The dry sliding wear behaviour of titanium (Grade 5) alloy has been investigated in order to highlight the mechanisms responsible for the poor wear resistance under different applied normal load, sliding speed, and sliding distance conditions. Design of experimental technique, that is, response surface methodology (RSM), has been used to accomplish the objective of the experimental study. The experimental plan for three factors at three levels using face-centre central composite design (CCD) has been employed. The results indicated that the specific wear rate increases with an increase in the applied normal load and sliding speed. However, it decreases with an increase in the sliding distance and a decrease in the sliding speed. The worn surfaces of the titanium alloy specimens were analyzed with the help of scanning electron microscope (SEM), energy dispersive spectroscopy (EDS), and X-ray diffraction (XRD) techniques. The predicted result also shows the close agreement with the experimental results and hence the developed models could be used for prediction of wear behaviour satisfactorily.

1. Introduction

Titanium and its alloys exhibit a unique combination of mechanical, physical, and corrosion resistance properties which have made them desirable for critical application in aerospace industries and chemical and energy industries. In comparison to light weight alloys based on aluminum, magnesium and titanium alloys present interesting possibilities as tribomaterials, but they have not been widely investigated as bearing materials [1]. The tribological concerns for titanium alloy in aerospace components have focused mainly on their fretting behavior, leading to research on surface treatments like ion implantation and solid film lubrication [2, 3].

However, titanium and titanium alloys generally exhibit poor fretting, wear resistance, and tribological properties even when sliding against softer materials. One of the main reasons behind poor tribological properties of titanium alloys is the low thermal conductivity of these alloys [4]. This is due to the disruption of extremely thin, low shear strength, oxide film, consisting mainly of titanium dioxide (TiO2) which results in both depassivation and subsequent accelerated wear of the metallic surface due to the displaced particles of oxide giving rise to three-body abrasive wear [510].

The use of titanium alloys in sliding applications is limited because of their poor wear resistance [11]. This is due to low resistance of titanium alloys to plastic shearing as well as low protection by surface oxide formed as a consequence of high flash temperatures (induced by frictional heating) during dry sliding [12]. The poor tribological behaviour of titanium alloy is characterized by high coefficients of friction, severe adhesive wear with a strong tendency to seizing, and low abrasion resistance [13]. For this reason, different approaches by different researchers have been proposed for improving tribological properties of titanium alloys. These include surface treatment, ion implanted, coating, and oxygen diffusion [1417].

During sliding, the heat generated is dissipated slowly and raises the interface temperature, which in turn deteriorates the tribological performance of sliding titanium. Thus the temperature of sliding surface needs to be controlled [4]. Several investigations have been conducted on dry sliding wear mechanisms of titanium alloys. Molinari et al. [18] highlighted the mechanisms responsible for the wear resistance under different load and sliding speed conditions in self-mated Ti-6Al-4V disk-on-disk sliding tests. They found that by increasing the sliding speed, a transition from oxidative wear to delamination occurs with a corresponding minimum in the wear rate.
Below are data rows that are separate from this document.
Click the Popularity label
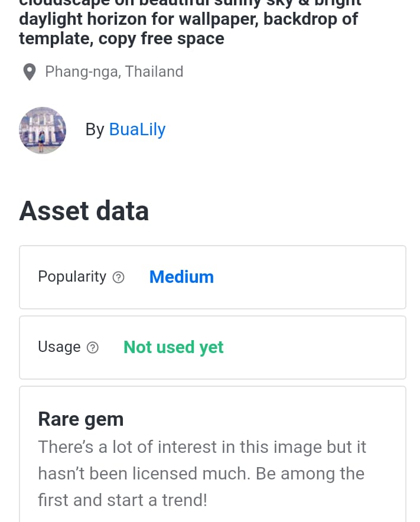 tap(72, 277)
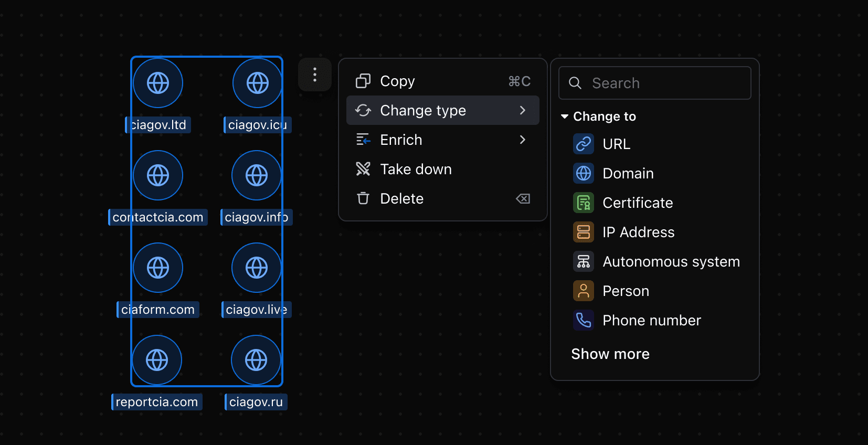
Task: Click the ciagov.icu domain node icon
Action: pyautogui.click(x=257, y=83)
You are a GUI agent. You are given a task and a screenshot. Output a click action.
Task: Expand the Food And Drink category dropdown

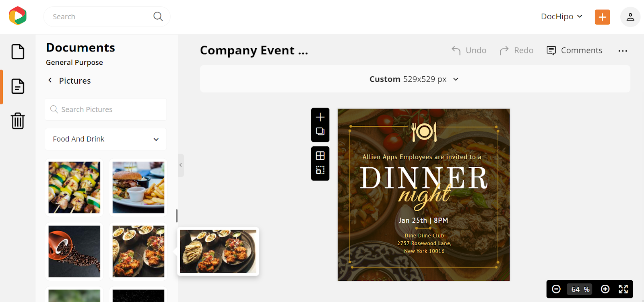point(106,139)
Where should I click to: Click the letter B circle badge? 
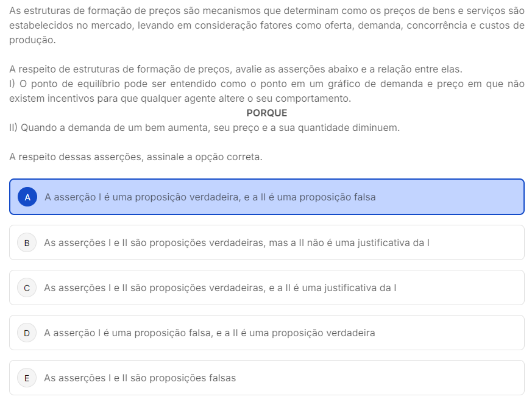pos(27,242)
Basu et al. [19] found that friction and wear of high purity titanium decreased when sliding against steel in liquid nitrogen. In general, wear volume of titanium alloy for both dry and cryogenic conditions increases with increase in sliding speed, applied load, or sliding distance and this increase is more pronounced at higher levels of the variables. It is well known that interface temperature increases with increase in speed, load, and sliding distance. Also Pinto et al. [20] reported that at extreme low temperature (4–20 K) austenite in stainless steel and steel were transformed into martensite and this caused the stainless steel and steel to become harder, which resulted in higher wear resistance. Also it is well known that sliding of metals produces very large plastic shear strains at the sliding interface and large strain gradients in the near surface material. At high strain rates, metals and alloys frequently show narrow zones of highly localized deformation, referred to as adiabatic shear bands [21, 22].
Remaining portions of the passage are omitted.